:: QUOTED TEXT ::

Wednesday, January 8, 2014

Writers, Photos, Fear, and Me: Getting Back in the Picture

Perhaps you already know that about 7 weeks ago, after avoiding it for seven years, I finally had a new photo taken for professional use (there it is, at left!). I told the story about how I got over my photo fear in my Thanksgiving newsletter, and mentioned it on Facebook

What happened next surprised, intrigued, and in some ways saddened me: within hours, more than 50 individual emails, and dozens of Facebook comments from other (mostly female) writers, all described feeling the same dread of posing for a new photo. Clearly, we all needed a reality check.

Then in December, SheWrites, the wonderful web community, invited me to share the story, which includes this excerpt: 
...Recently, when asked for photos to accompany essays from my memoir manuscript, about the relationship I formed with my father after he died, I persuaded each editor that something else would be more interesting--me and Dad on my wedding day; him holding me as a toddler; an image of Las Vegas (where he'd retired).

:: DATA EXCERPT ::
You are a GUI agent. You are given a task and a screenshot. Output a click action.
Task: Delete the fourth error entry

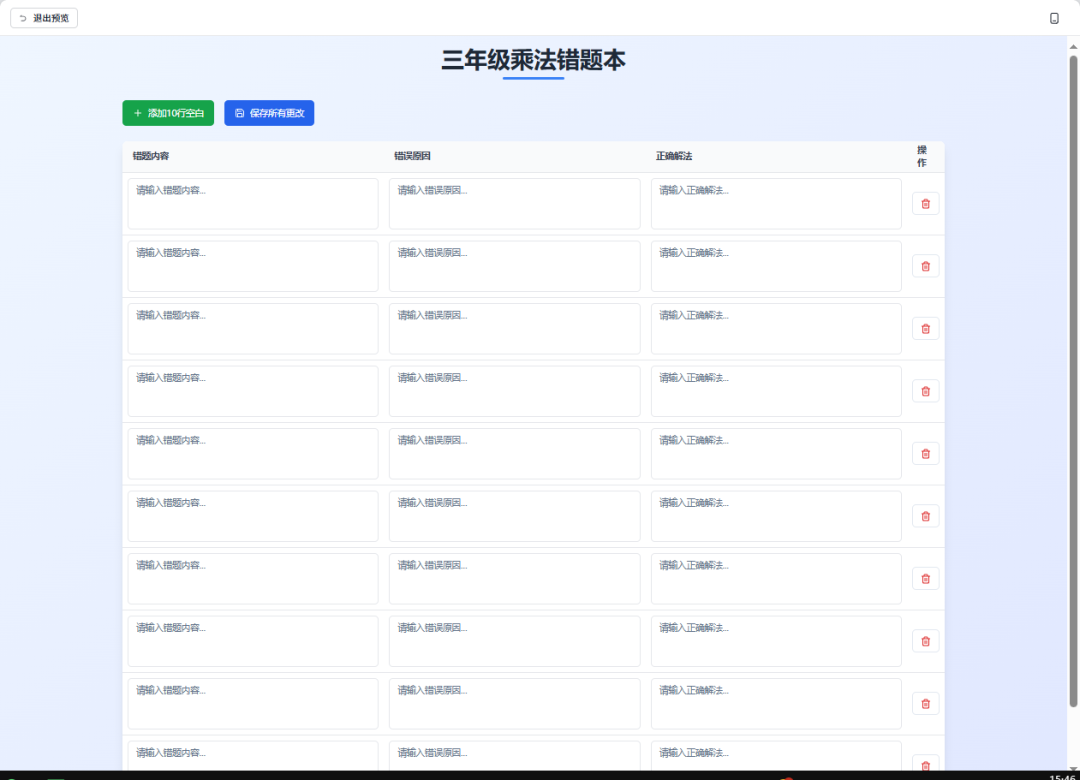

:: WRITTEN EXERCISE 1 ::
In the blog post about photo fear, how long had the writer avoided having a new professional photo taken?
:: WRITTEN EXERCISE 2 ::
Copy the blog post from "Then in December, SheWrites, the" up to and including "(where he'd retired).".

:: EXERCISE RESULT 1 ::
Seven years.

:: EXERCISE RESULT 2 ::
Then in December, SheWrites, the wonderful web community, invited me to share the story, which includes this excerpt: 
...Recently, when asked for photos to accompany essays from my memoir manuscript, about the relationship I formed with my father after he died, I persuaded each editor that something else would be more interesting--me and Dad on my wedding day; him holding me as a toddler; an image of Las Vegas (where he'd retired).